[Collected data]
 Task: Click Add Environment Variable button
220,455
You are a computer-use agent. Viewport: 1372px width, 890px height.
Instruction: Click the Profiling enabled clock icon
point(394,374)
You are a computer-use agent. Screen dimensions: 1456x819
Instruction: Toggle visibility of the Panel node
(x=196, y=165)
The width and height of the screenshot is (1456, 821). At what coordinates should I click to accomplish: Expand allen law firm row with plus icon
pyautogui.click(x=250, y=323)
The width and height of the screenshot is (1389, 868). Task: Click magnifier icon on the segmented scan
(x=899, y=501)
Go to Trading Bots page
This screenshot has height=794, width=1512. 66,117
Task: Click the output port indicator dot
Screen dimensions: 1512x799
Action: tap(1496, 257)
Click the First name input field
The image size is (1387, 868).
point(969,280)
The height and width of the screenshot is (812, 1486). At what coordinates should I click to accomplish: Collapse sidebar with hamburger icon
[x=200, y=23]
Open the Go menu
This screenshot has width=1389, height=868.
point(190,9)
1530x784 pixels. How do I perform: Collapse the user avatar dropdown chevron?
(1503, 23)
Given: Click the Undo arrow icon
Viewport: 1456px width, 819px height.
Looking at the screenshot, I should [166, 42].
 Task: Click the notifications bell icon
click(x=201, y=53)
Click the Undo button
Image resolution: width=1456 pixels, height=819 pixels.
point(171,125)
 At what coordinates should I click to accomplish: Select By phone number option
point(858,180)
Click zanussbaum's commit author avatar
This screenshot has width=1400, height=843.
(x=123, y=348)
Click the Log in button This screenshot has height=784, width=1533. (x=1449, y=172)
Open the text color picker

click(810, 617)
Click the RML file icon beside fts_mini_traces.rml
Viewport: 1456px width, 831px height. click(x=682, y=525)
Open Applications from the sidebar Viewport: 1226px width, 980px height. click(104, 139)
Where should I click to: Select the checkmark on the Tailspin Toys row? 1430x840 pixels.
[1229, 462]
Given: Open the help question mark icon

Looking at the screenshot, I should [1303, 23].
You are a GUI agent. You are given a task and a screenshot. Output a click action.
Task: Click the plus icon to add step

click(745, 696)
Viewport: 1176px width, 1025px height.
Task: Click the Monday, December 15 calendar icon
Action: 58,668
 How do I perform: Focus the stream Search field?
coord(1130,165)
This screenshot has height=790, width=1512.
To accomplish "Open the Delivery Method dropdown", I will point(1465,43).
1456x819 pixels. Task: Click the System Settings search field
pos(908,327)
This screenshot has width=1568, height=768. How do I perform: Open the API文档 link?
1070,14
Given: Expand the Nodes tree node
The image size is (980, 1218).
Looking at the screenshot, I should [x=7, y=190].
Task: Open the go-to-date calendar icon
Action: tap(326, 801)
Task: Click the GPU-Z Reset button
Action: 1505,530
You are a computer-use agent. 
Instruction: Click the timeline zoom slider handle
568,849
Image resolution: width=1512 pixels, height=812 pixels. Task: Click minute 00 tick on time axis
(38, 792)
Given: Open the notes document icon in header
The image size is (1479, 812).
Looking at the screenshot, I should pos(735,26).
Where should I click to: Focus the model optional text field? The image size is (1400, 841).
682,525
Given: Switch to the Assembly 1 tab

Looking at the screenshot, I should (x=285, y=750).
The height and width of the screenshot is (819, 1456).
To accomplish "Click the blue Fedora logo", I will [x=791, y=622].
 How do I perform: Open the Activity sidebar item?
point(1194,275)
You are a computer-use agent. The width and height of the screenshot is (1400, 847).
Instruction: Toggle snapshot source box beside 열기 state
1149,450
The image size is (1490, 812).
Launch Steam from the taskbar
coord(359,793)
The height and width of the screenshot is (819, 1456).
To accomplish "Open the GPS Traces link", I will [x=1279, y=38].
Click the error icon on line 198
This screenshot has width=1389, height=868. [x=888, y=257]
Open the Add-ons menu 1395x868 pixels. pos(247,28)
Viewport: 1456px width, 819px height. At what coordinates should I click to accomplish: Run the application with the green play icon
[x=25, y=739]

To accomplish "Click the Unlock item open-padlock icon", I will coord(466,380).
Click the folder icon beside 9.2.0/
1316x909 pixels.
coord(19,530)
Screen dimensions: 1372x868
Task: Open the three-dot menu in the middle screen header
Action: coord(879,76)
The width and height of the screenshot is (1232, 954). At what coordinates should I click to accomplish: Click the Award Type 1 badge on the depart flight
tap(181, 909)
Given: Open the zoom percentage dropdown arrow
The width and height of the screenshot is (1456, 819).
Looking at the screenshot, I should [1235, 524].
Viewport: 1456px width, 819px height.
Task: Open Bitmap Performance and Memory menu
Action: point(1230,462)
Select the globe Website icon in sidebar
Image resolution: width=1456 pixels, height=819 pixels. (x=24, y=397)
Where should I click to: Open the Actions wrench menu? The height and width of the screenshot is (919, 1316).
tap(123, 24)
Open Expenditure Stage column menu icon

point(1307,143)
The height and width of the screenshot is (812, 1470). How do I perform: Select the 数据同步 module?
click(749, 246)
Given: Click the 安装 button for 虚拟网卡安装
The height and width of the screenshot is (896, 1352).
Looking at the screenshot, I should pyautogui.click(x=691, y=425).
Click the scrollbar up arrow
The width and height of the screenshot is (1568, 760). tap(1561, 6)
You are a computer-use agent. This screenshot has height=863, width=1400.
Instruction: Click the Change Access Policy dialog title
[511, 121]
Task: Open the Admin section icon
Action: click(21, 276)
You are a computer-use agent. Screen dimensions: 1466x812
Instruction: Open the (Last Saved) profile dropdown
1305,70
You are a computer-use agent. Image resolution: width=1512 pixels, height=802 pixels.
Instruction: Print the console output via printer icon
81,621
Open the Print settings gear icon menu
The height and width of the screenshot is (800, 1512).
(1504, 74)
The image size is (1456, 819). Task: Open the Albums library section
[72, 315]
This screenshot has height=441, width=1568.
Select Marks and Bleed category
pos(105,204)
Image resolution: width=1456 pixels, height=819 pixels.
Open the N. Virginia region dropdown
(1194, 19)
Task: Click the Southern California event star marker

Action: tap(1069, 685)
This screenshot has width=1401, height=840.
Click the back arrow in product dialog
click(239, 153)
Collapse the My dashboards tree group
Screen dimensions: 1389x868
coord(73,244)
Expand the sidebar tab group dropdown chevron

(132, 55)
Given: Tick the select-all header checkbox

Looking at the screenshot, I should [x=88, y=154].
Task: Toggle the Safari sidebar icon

#### DIRECTIONS
Give again, word for word, every line from the one holding "The height and width of the screenshot is (896, 1352)." to the end of the data.

#### RESPONSE TO THIS EXERCISE
The height and width of the screenshot is (896, 1352).
Looking at the screenshot, I should pyautogui.click(x=691, y=425).
Click the scrollbar up arrow
The width and height of the screenshot is (1568, 760). tap(1561, 6)
You are a computer-use agent. This screenshot has height=863, width=1400.
Instruction: Click the Change Access Policy dialog title
[511, 121]
Task: Open the Admin section icon
Action: click(21, 276)
You are a computer-use agent. Screen dimensions: 1466x812
Instruction: Open the (Last Saved) profile dropdown
1305,70
You are a computer-use agent. Image resolution: width=1512 pixels, height=802 pixels.
Instruction: Print the console output via printer icon
81,621
Open the Print settings gear icon menu
The height and width of the screenshot is (800, 1512).
(1504, 74)
The image size is (1456, 819). Task: Open the Albums library section
[72, 315]
This screenshot has height=441, width=1568.
Select Marks and Bleed category
pos(105,204)
Image resolution: width=1456 pixels, height=819 pixels.
Open the N. Virginia region dropdown
(1194, 19)
Task: Click the Southern California event star marker

Action: tap(1069, 685)
This screenshot has width=1401, height=840.
Click the back arrow in product dialog
click(239, 153)
Collapse the My dashboards tree group
Screen dimensions: 1389x868
coord(73,244)
Expand the sidebar tab group dropdown chevron

(132, 55)
Given: Tick the select-all header checkbox

Looking at the screenshot, I should [x=88, y=154].
Task: Toggle the Safari sidebar icon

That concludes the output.